Roxanne Shanté’s legacy is nothing if not enigmatic. She achieved tremendous success in her adolescence before leaving the hip hop scene less than a decade later, leaving a tremendous impact for female rappers in the following decades. Larnell is clearly captivated with telling this story, wanting to know where someone with her life comes from, and how it all came together at the right time. Yet Roxanne Roxanne doesn’t seek to fill in the blanks as much as haphazardly acknowledge that there are events which contribute to every plus and minus in its subject’s personal and professional life.

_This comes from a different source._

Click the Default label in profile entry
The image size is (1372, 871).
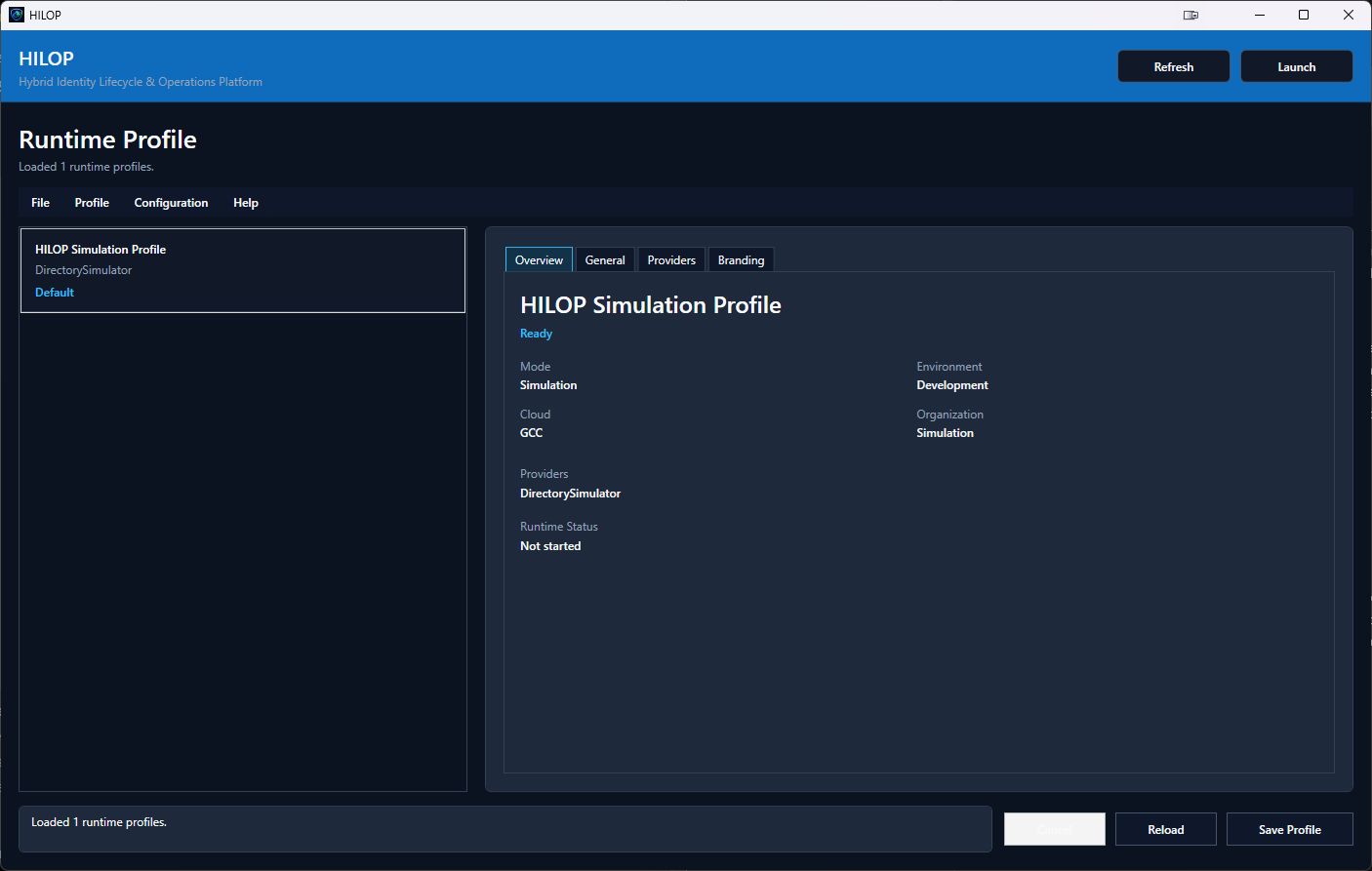coord(55,293)
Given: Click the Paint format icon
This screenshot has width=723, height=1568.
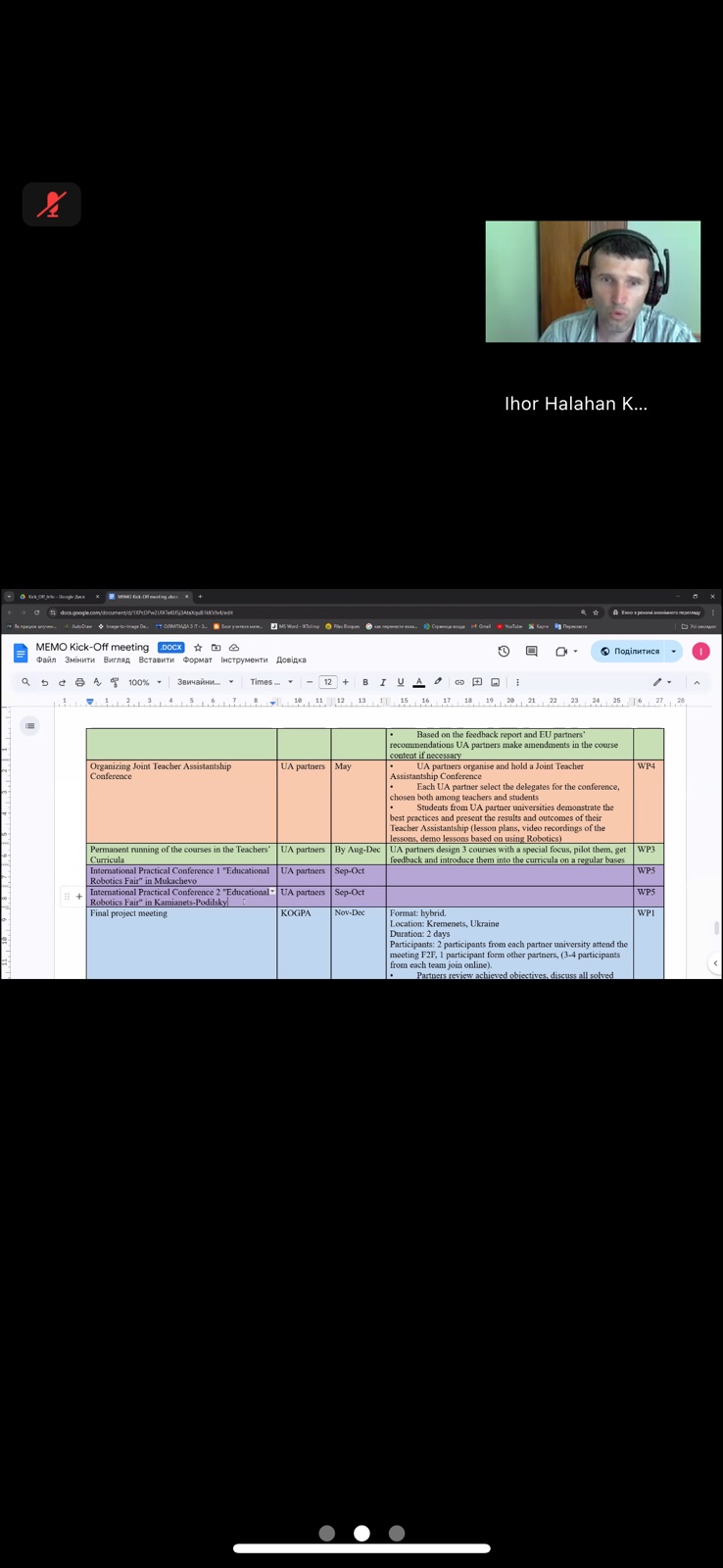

It operates like an account from somebody who wasn’t there and can’t remember the details of a secondhand synopsis. The film starts by establishing Shanté living in tight quarters with her sisters and long-suffering mother (Nia Long), revving up the cramped interior spaces of a hazy domestic drama. These vivid, intimate confrontations and developmental moments are particularly strong, but it’s not indicative of any consistent clarity.
Indeed, when Roxanne records her first hit at age 14, and inspires dozens of diss tracks overnight in response to her outspoken messaging, it’s presented in past-tense discussion. How does a previously unknown teenager cause such a dramatic stir across the industry? The movie doesn’t know, because it shifts focus again to Cross (Mahershala Ali), an outwardly charismatic drug dealer with whom Roxanne enters a relationship that quickly becomes abusive. In one of the movie’s most effective sequences, Larnell runs a rapid, three-part matching shot, showing Roxanne, lying down and moaning in discomfort. It begins in a bedroom, when she first has sex with Cross; then in a hospital room, when she’s in labor delivering their child; and then in their home, when he drags her across the floor while screaming at her. It’s a moment of startling power, and a unified vision which goes unreplicated throughout the rest of the runtime. While Roxanne Roxanne recognizes how Shanté was the victim of countless manipulative men, this critical juncture is undersold as a storytelling function. Even an encapsulation of Cross’ chilling behavior – in the line “I hit you because I love you” – comes off as more of a shorthand indicator of the character’s sadistic nature rather than a reference to the cyclical torrents of mistreatment that Shanté is depicted as being subject to her entire life.
Roxanne Roxanne winds up being about everything except its main character. She’s written as a viewer’s window for an early ‘80s period piece; a blank slate with conveniently timed bursts of energy, only given shape by Adams’ electric interpretation. As a filmmaker, Larnell creeps around the edges, cutting away from scenes before they reach their climax, delivering subsequent information through newspaper clippings or characters’ verbal summaries. If the movie strives to be a mere entry-level primer on Roxanne Shanté, it’s still lackluster. It substitutes moments for mirrored reflections: cold, distorted, and untouchable. There’s nothing to engage with because everything is presented as stone-encased history. Larnell clearly wants us to think of Shanté as a figure of later dividends, who caused a flashpoint stir that forever altered rap history, but not for her, and not then. The irony is that the film treats her with the same momentary illusion that the larger pop cultural discussion has.